Woe unto you, scribes and Pharisees, hypocrites! for ye compass sea and land to make one proselyte, and when he is made, ye make him twofold more the child of hell than yourselves."
LESSON
I have selected the above Scripture texts to introduce our subject today. Frequently throughout the gospels, we find the scribes and Pharisees confronting Jesus, and ultimately assisting in planning His death.
Question! Who are these scribes and Pharisees and where did they come from and what did they stand for?
The Jews had a deep and lasting sense of the continuity of their religion; and we can see best what the Pharisees and scribes stood for by seeing where they came into the scheme of Jewish religion.

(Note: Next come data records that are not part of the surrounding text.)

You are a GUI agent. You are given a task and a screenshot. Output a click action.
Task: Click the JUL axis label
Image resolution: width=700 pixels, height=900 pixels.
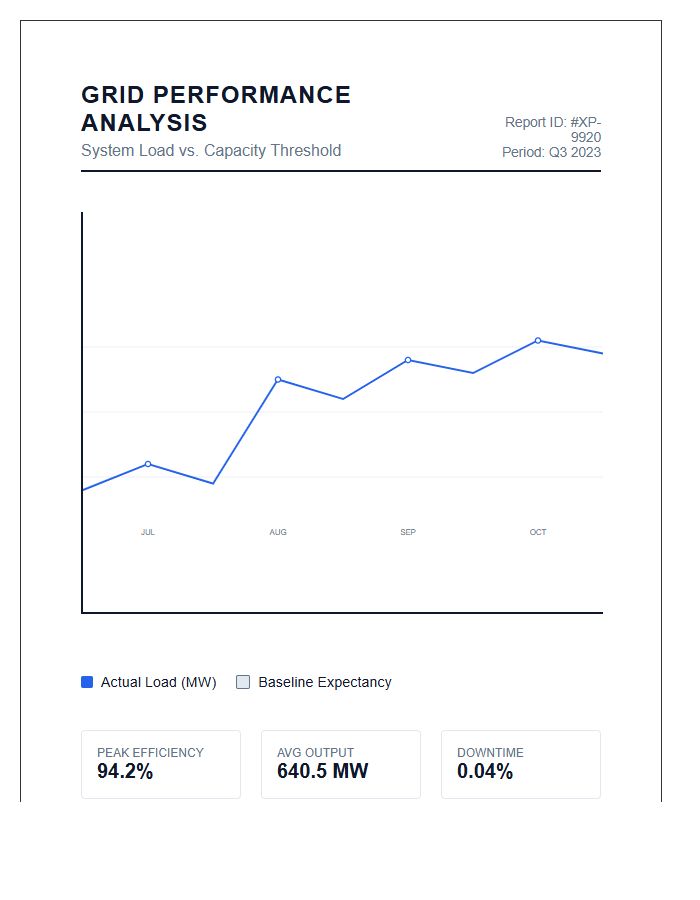pos(148,532)
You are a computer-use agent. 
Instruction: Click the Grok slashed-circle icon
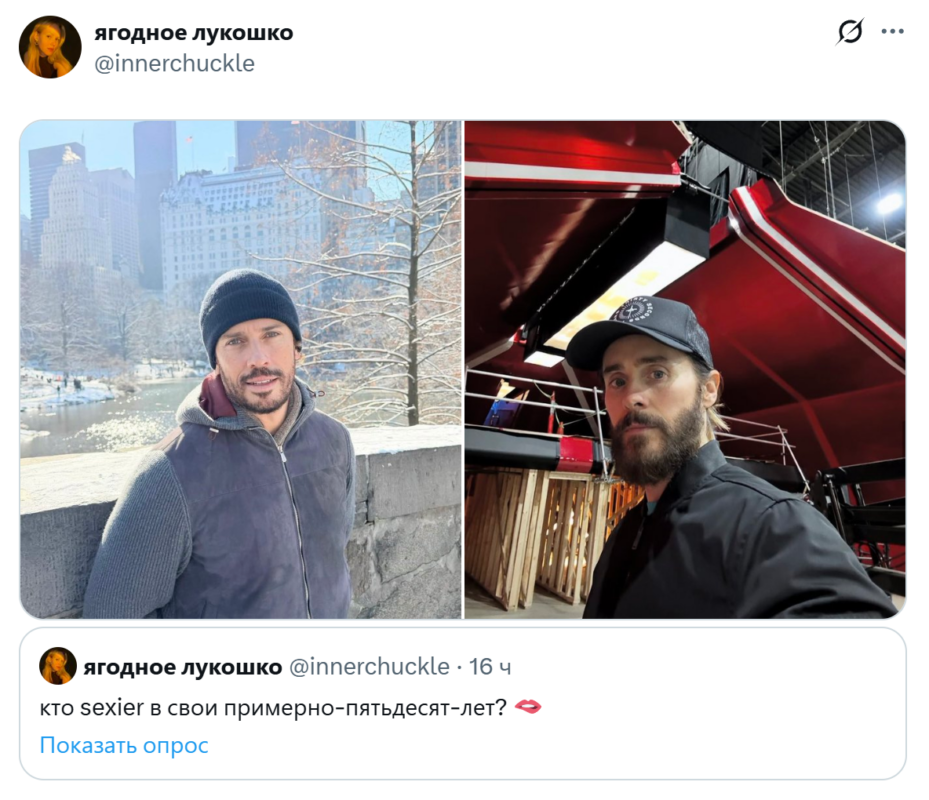click(850, 32)
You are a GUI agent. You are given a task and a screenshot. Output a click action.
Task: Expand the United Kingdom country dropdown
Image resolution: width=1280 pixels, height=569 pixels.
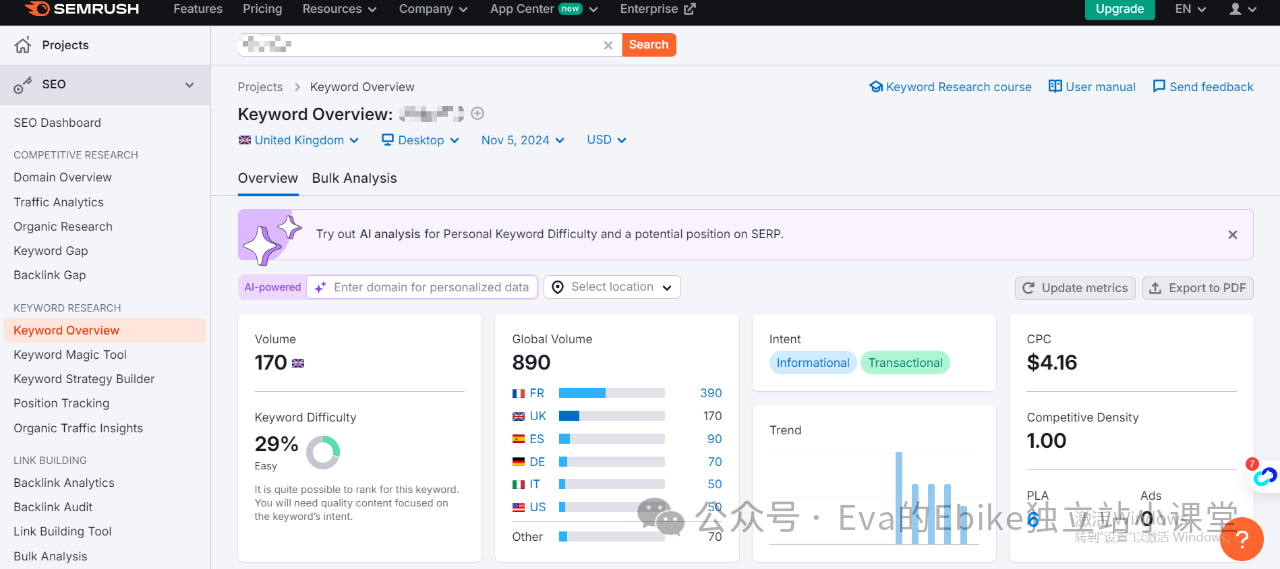pos(299,140)
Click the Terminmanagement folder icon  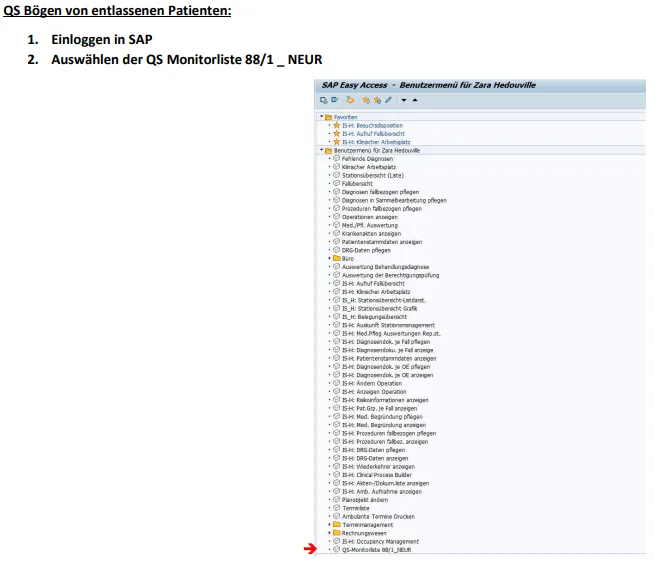(x=336, y=524)
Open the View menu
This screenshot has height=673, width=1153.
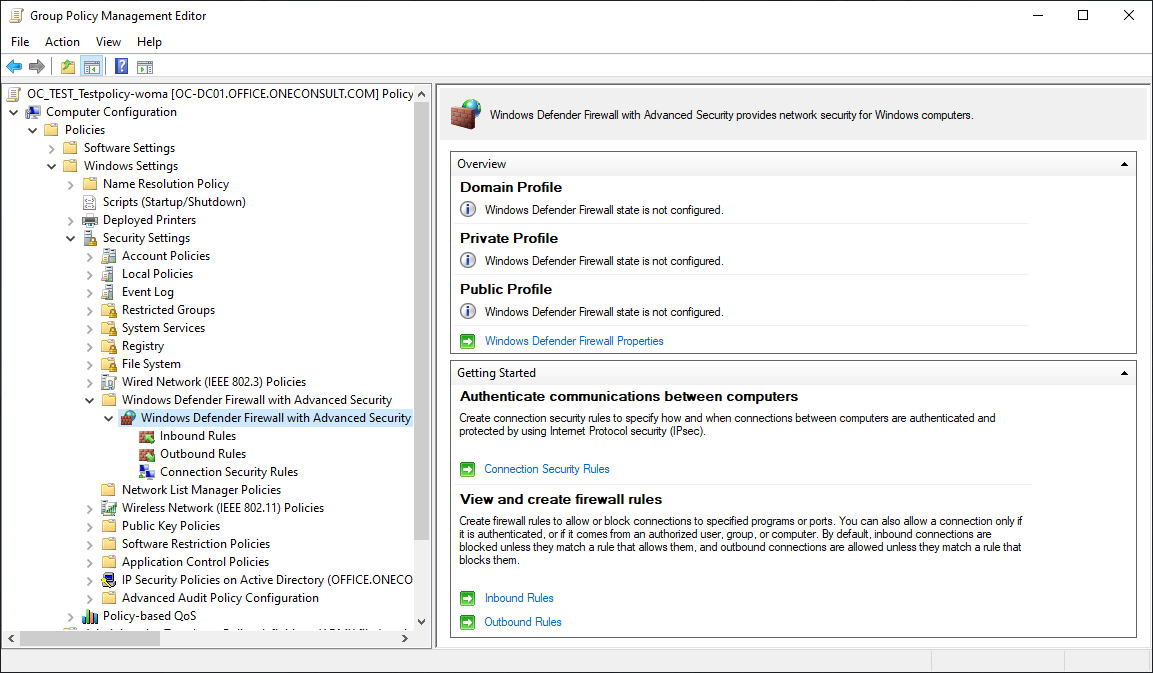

The Jews had a saying, "Moses received the Law and delivered it to Joshua, and Joshua to the elders; and the elders to the prophets; and the prophets to the men of the Great Synagogue."
To study the Law became the greatest of all professions; and that study of the Law was committed to the men of the Great Synagogue.
In the Old Testament itself we find very few rules and regulations; what we do find are great, broad principles which a man must himself take and interpret under God’s guidance, and apply to the individual situations in life. In the Ten Commandments we find no rules and regulations at all; they are each one of them great principles out of which a man must find his own rules for life. To the later Jews these great principles did not seem enough. They held that the Law was divine, and that in it God had said His last word, and that therefore everything must be in it. If a thing was not in Law EXPLICITLY, it must be there IMPLICITLY. They therefore argued that out of the Law it must be possible to deduce a rule and a regulation for every possible situation in life.
So there arose a race of men called the Scribes who made it the business of their lives to reduce the great principles of the Law to literally thousands upon thousands of rules and regulations.
Let me give you a couple of examples, please. The Law lays it down that the Sabbath Day is to be kept holy, and that on it no work is to be done. That is the great principle.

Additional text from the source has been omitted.